Exercise prompt —
Entries follow. Give back exactly the lines starting at the one containing "Privacy Policy (58, 2296)" and ending at the one containing "Accessibility (283, 2296)", and no other lines.

Saved data entries —
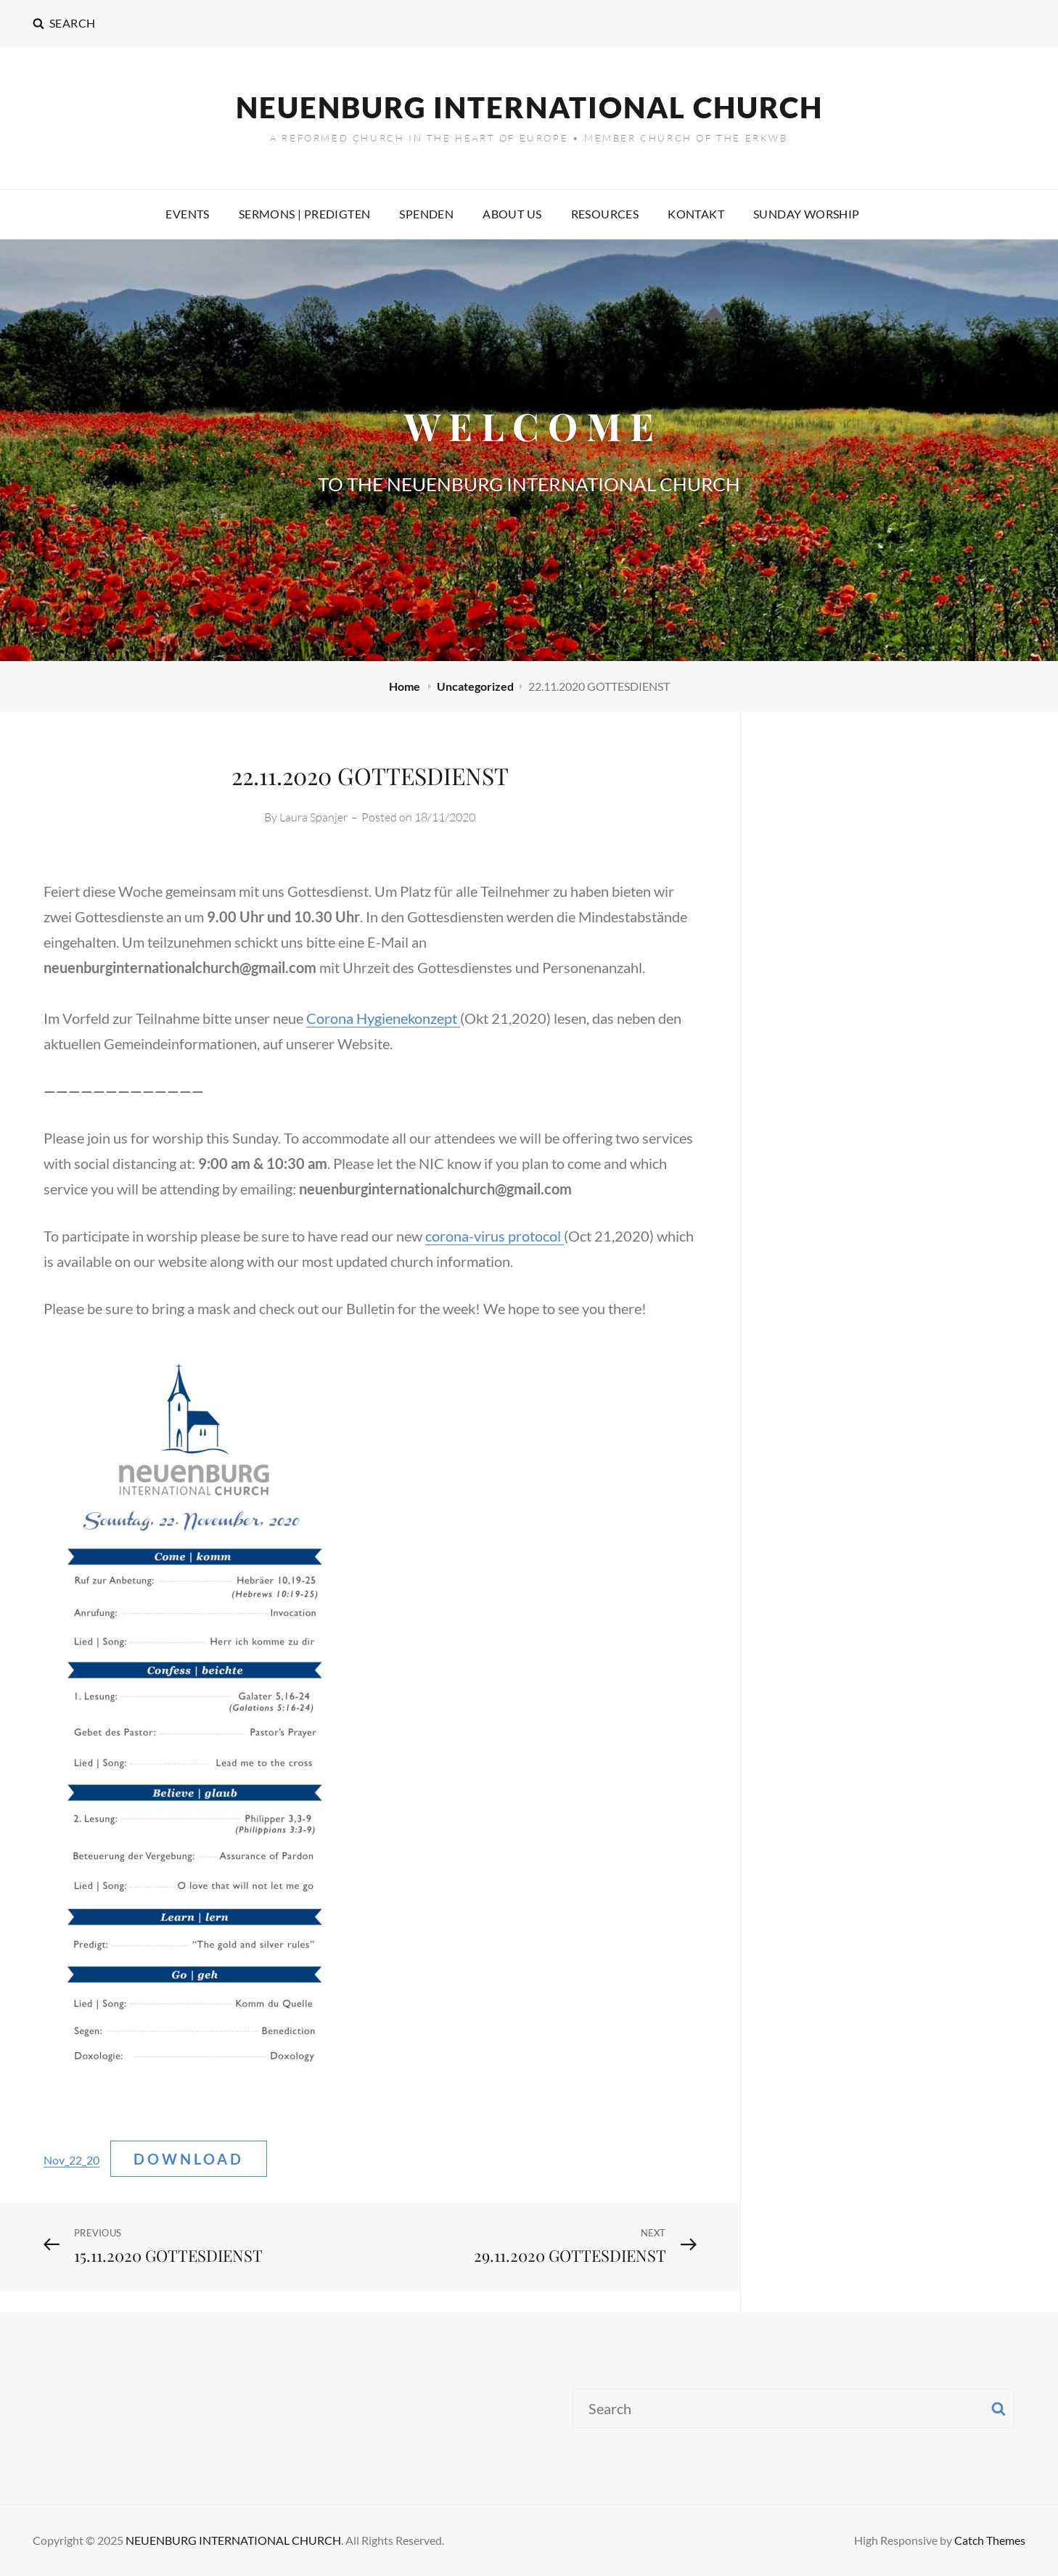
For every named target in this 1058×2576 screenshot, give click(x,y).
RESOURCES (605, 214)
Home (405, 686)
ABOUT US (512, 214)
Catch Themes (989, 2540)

---

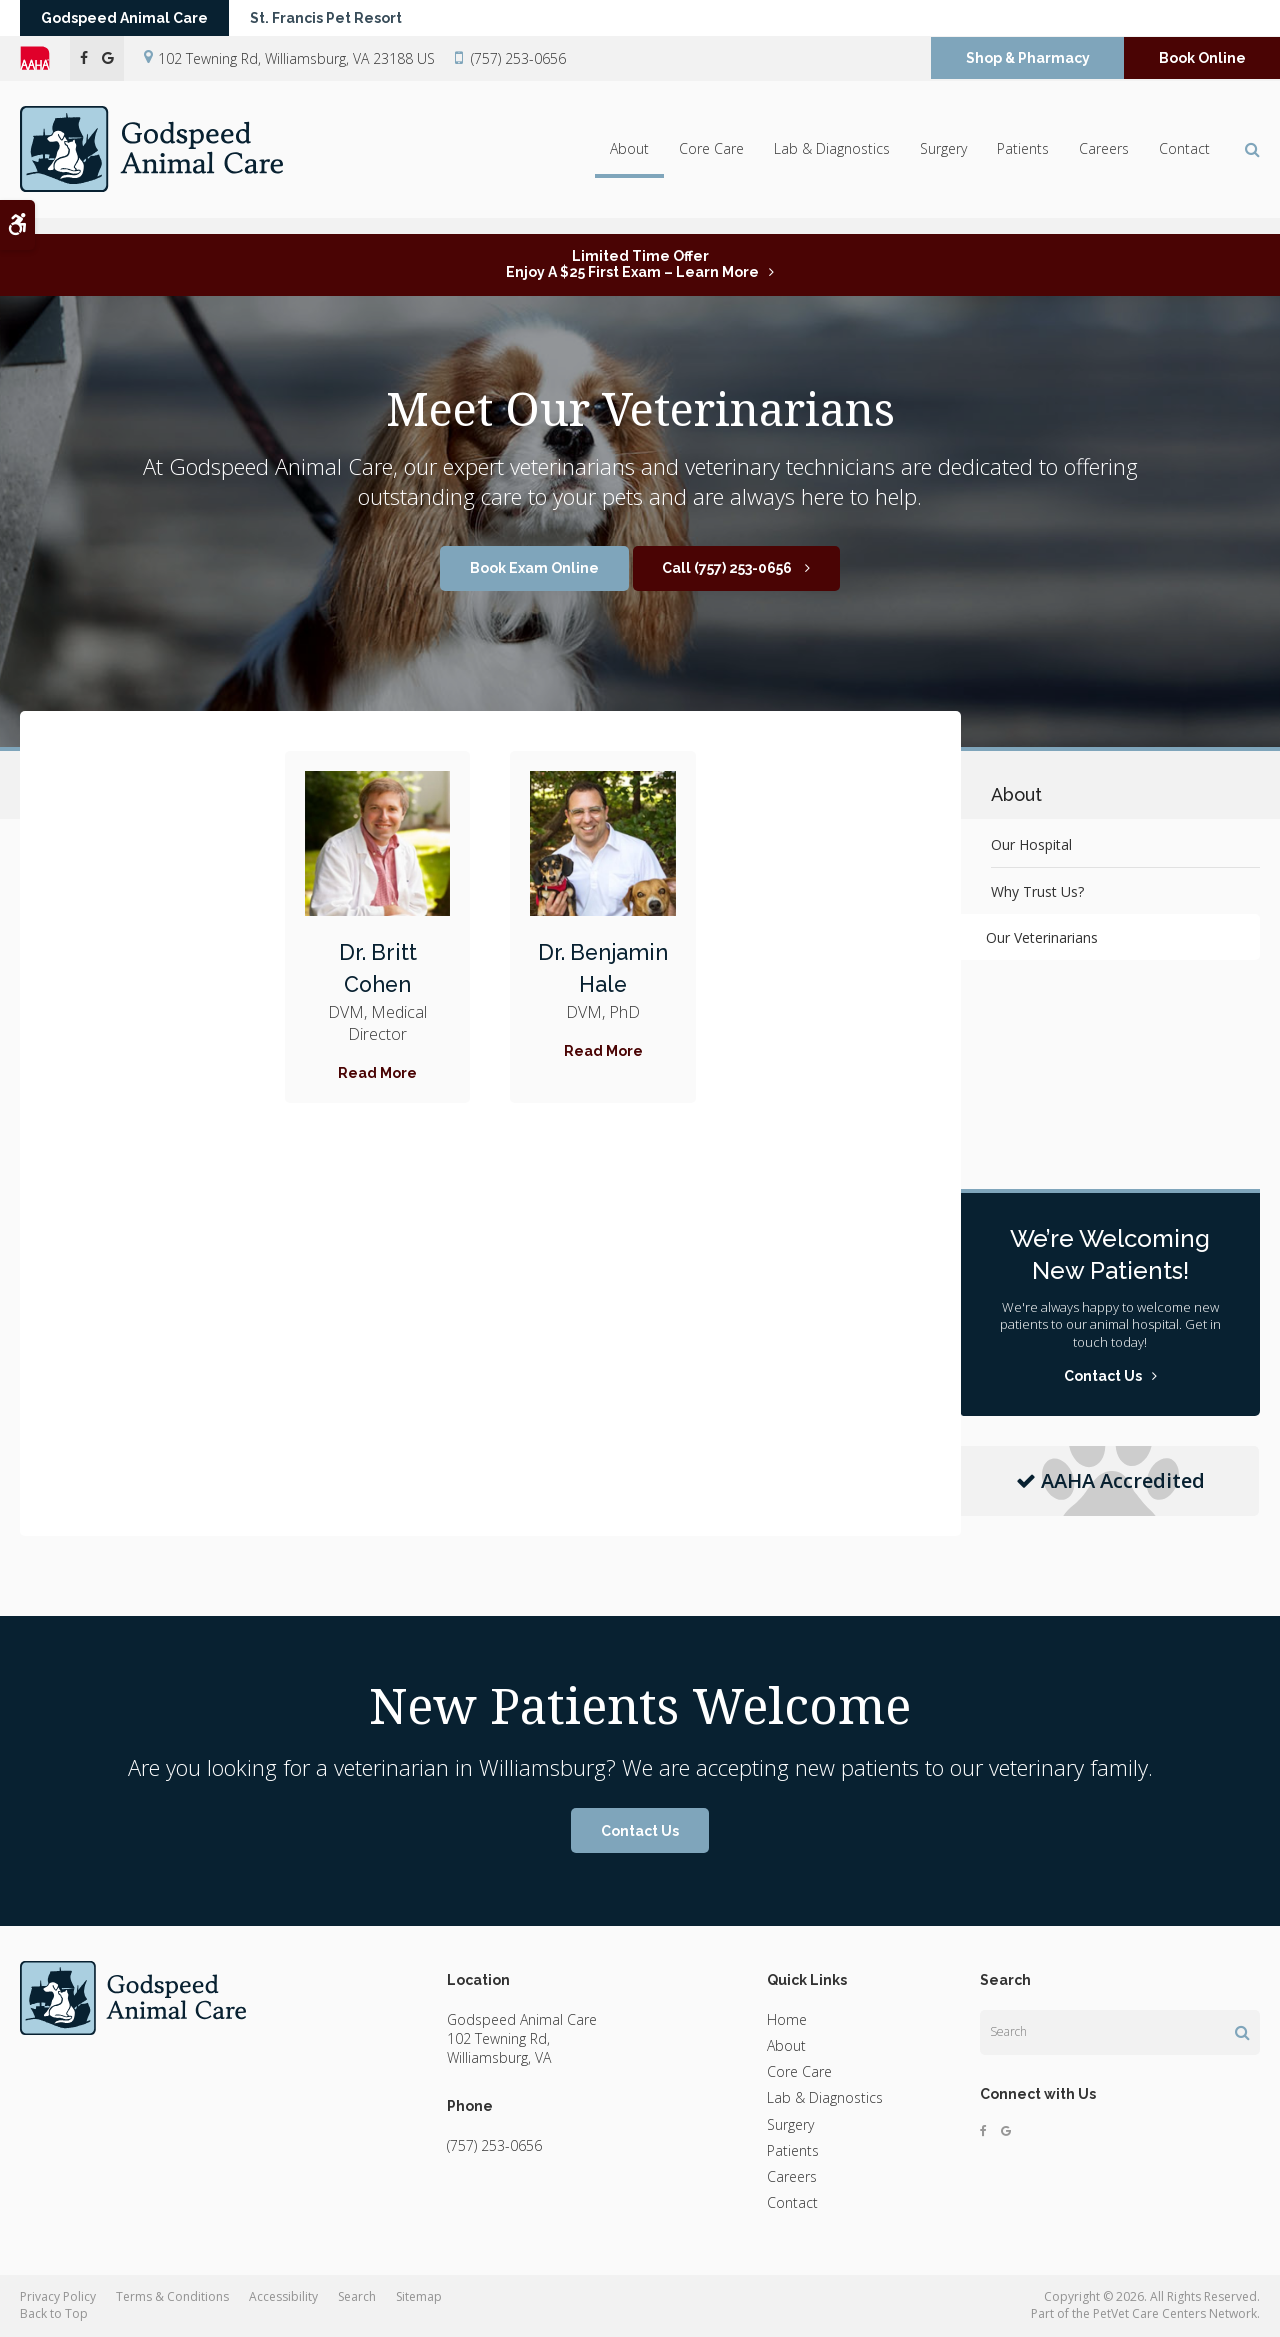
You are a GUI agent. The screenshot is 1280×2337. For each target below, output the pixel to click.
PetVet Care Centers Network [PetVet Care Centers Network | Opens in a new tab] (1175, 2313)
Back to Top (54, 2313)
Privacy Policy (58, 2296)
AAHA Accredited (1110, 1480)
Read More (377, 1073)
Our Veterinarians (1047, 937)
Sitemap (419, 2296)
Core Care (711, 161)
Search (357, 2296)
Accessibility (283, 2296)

Result of the task —
Privacy Policy (58, 2296)
AAHA Accredited (1110, 1480)
Read More (377, 1073)
Our Veterinarians (1047, 937)
Sitemap (419, 2296)
Core Care (711, 161)
Search (357, 2296)
Accessibility (283, 2296)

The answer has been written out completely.